Des chercheurs en sécurité ont trouvé un ensemble de projets Python malveillants distribués via PyPI, le référentiel officiel de paquets Python. La menace cible les systèmes Windows et Linux et propose généralement une porte dérobée personnalisée avec des capacités de cyber-espionnage.
Lors de la publication de cette recherche, la plupart des paquets avaient déjà été supprimés par PyPI. ESET a contacté PyPI pour prendre des mesures concernant ceux qui restent ; aujourd’hui, tous les paquets malveillants connus ne sont plus en ligne.
116 fichiers ont été découverts (distributions sources et roues) dans 53 projets contenant des maliciels. Les victimes ont téléchargé ces fichiers plus de 10 mille fois. Depuis mai 2023, le taux de téléchargement était d’environ 80 par jour.
Des failles dans PyPI
PyPI est populaire parmi les programmeurs Python pour le partage et le téléchargement de code. Puisque n’importe qui peut contribuer au référentiel, des logiciels malveillants – se faisant parfois passer pour des bibliothèques de codes légitimes et populaires – peuvent apparaître.

Les techniques utilisées
La faille permet l’exécution de commandes à distance, l’exfiltration de fichiers et parfois des captures d’écran. Parfois, la charge utile finale est une variante du tristement célèbre W4SP Stealer, qui vole des données personnelles et des informations d’identification, ou un simple moniteur presse-papiers qui vole des crypto-monnaies, ou même les deux.
ESET a observé les opérateurs derrière cette campagne. Ils utilisent trois techniques pour regrouper le code malveillant dans les paquets Python. La première consiste à placer un module de « test » avec du code légèrement obscurci à l’intérieur du paquet.

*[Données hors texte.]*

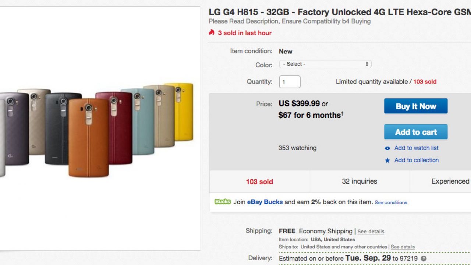Click the delivery estimate help icon
The image size is (471, 265).
pyautogui.click(x=424, y=259)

La deuxième technique consiste à intégrer du code PowerShell dans le fichier setup.py, qui est généralement exécuté automatiquement par les gestionnaires de paquets tels que pip pour faciliter l’installation des projets Python. Dans la troisième technique, les opérateurs ne font aucun effort pour inclure du code légitime dans le paquet, seul le code malveillant est présent, sous une forme légèrement masquée.
La charge utile finale est une porte dérobée personnalisée capable d’exécuter des commandes à distance, d’exfiltrer des fichiers et parfois de faire des captures d’écran.
- Sous Windows, la porte dérobée est implémentée en Python.
- Sous Linux, c’est le langage de programmation Go qui est utilisé.